- Work request: Format the records from the line containing "At what (x,y)" through the end of the records as a JSON list of strings, one string per line, with blank lines omitted.

┌────────

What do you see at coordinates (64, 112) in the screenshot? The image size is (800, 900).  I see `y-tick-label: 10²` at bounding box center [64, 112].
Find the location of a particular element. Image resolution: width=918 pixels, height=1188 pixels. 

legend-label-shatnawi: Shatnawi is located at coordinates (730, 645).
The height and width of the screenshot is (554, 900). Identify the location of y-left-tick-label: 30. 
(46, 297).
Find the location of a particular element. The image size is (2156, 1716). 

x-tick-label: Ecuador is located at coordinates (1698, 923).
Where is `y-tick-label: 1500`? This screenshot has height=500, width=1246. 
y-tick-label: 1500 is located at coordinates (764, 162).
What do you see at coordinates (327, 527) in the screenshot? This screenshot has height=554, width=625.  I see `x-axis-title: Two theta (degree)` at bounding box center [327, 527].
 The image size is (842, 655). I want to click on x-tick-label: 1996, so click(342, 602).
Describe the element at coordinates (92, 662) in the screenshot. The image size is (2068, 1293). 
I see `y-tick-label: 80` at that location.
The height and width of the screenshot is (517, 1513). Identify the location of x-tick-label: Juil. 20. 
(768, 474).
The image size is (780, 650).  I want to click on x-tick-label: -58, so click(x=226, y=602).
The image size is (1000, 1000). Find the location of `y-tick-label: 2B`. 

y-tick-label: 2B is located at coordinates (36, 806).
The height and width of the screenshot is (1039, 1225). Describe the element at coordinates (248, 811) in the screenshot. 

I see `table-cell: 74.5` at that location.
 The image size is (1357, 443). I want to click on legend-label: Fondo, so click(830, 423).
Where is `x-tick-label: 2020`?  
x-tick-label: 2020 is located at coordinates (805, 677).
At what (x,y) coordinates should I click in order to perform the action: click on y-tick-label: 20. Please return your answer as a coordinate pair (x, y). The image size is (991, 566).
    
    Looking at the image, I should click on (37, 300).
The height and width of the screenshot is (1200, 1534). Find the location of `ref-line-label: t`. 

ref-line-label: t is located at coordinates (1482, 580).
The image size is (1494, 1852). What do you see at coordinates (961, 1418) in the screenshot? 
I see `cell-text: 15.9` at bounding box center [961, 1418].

└────────

- Answer space:
[
  "At what (x,y) coordinates should I click in order to perform the action: click on y-tick-label: 20. Please return your answer as a coordinate pair (x, y). The image size is (991, 566).",
  "    Looking at the image, I should click on (37, 300).",
  "The height and width of the screenshot is (1200, 1534). Find the location of `ref-line-label: t`. ",
  "ref-line-label: t is located at coordinates (1482, 580).",
  "The image size is (1494, 1852). What do you see at coordinates (961, 1418) in the screenshot? ",
  "I see `cell-text: 15.9` at bounding box center [961, 1418]."
]